• **Data in this exercise**
_ _ _ _

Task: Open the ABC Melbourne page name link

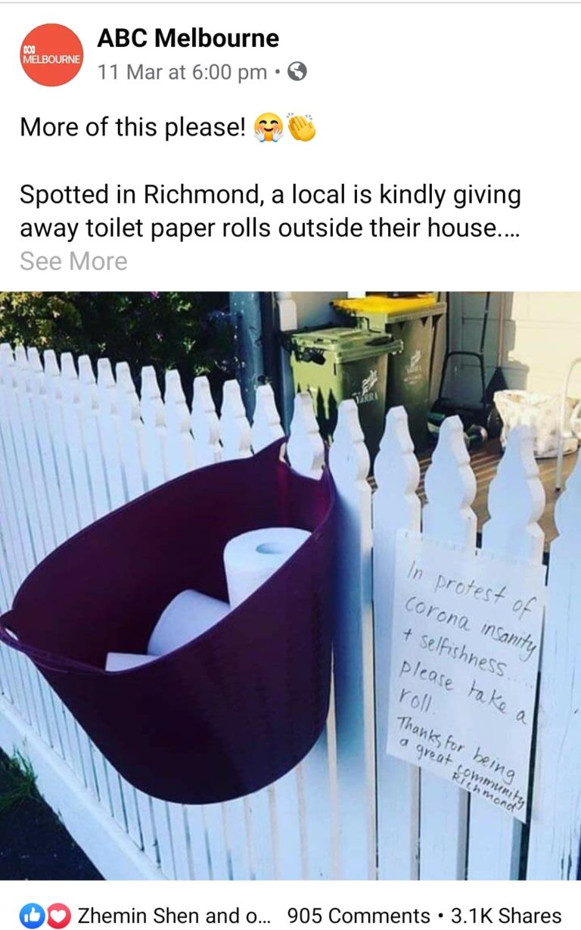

_ _ _ _

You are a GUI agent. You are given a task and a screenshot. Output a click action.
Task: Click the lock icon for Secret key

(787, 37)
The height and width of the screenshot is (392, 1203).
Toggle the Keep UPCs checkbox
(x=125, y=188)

_ _ _ _

• **Your objective**
Only the number is wanted: how many lines in the entries above include the word "screenshot"?

• **Answer box**
2